# dog training help



## williamonica0214 (Aug 1, 2006)

I Have A Black Lab 1 And A Half Years Old Had Her Out Last Year For Birds Cant Get Her To Leave My Heelss And Hunt Any Tips Thanks


----------



## ARGEE (Apr 5, 2004)

Best Bet Is Find Another Dog Already Trained...they Can Learn That Way


----------



## Brittguy (Aug 5, 2006)

If you have never put her on birds she doesn't have much of an idea what you want and feels you are out for a walk in the park.I would get some quail and release them in very light cover so she would have no trouble flushing them, let her chase and even catch . That sould perk up her interest.You could use pigeons . Put birds asleep and checkcord dog into them have someone flush while you hold cord and let her chase.


----------



## JUSTCRAZY (Apr 6, 2004)

Teach the dog a command associated to what you want them to do. Hunt to the Front type of thing. When in the field make sure to stay behind the dog and give whatever command you want to call it. Never give the command when the dog is behind,beside, etc. That should be taking place right now though and not on oppening day. They have to learn the assocation before they can perform the task.

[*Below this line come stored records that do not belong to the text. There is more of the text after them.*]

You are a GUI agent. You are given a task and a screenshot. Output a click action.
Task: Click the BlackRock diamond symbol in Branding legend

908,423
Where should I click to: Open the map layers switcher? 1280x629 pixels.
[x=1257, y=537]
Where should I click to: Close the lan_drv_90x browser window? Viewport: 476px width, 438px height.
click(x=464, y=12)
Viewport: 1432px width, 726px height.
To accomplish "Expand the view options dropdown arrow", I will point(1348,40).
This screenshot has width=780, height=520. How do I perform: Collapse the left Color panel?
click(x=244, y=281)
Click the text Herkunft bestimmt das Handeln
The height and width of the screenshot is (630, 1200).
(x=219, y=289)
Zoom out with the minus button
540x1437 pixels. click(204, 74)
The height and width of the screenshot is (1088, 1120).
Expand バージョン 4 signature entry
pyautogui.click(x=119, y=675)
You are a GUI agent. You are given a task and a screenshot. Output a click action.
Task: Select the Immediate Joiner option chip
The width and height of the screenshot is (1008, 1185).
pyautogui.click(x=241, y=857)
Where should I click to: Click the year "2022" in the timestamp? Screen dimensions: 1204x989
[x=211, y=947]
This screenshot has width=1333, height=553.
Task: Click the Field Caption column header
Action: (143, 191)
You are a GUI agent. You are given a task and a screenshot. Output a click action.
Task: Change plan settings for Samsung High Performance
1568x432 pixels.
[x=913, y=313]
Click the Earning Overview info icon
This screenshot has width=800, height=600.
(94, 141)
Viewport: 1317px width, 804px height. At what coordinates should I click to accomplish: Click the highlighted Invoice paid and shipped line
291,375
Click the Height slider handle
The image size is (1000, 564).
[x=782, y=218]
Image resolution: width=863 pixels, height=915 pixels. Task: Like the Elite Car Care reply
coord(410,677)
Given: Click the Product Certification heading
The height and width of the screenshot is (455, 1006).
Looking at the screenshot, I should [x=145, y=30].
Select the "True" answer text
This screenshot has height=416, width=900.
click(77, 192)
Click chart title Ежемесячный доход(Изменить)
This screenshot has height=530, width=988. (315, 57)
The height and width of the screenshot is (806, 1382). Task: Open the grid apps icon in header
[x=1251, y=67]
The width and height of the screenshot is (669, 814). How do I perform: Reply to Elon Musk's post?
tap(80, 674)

Mix that in with the birds and things will progress. Time may also help. Up to a year old my lab was like that also. Now I have to remind him sometime that he is not a pointer!
But he's a stud when it comes to finding me birds!

Rob


----------



## crankus_maximus (Apr 14, 2004)

#1 - What do you want the dog to do? Point? Flush?

#2 - You will have to build his prey drive. Take a pair of socks or pantyhose and cut a 2-3" section so it forms a band. Place that band over a quail. Put it in the yard. Get him all excited about the bird. Hold it in fornt of his nose. Let him chase it around the yard. 

#3 - Practice with him running free, let him build his confidence. Take him to a wide open area and let him explore. 

Now is when you need to decide what you want him to do. The training differs dramatically. There are a bunch of other little things that you can mix in to make a nice bird dog.

Next time, give us more info.


----------



## birdhunt (Apr 12, 2004)

she's not afraid of the gun is she???


----------



## williamonica0214 (Aug 1, 2006)

i just want her to flush all the tips were great thanks . so is not afaid of the gun going off. she also is showing more interest in birds . where can i get a bird for her to chase around the yard ? thanks again for all the great tips

will


----------



## crankus_maximus (Apr 14, 2004)

where are you from?


----------



## williamonica0214 (Aug 1, 2006)

i am from lakewood near cleveland


----------



## jeffmo (Apr 7, 2004)

training and hunting your dog with one that is already trained can sometimes help alot.


----------



## ohiogsp (May 23, 2006)

The answer is birds, birds, birds. Let the dog play with some clipped wing birds and then flush some pigeons or quail. Don't start with any bigger birds like pheasants. Keep letting the dog flush and no shooting til the dog is ranging. A good way to train your dog with lots of bird contact is to have homer pigeons. I can get all kinds of birds but I am probably 2 hours from you because I live near toledo.


----------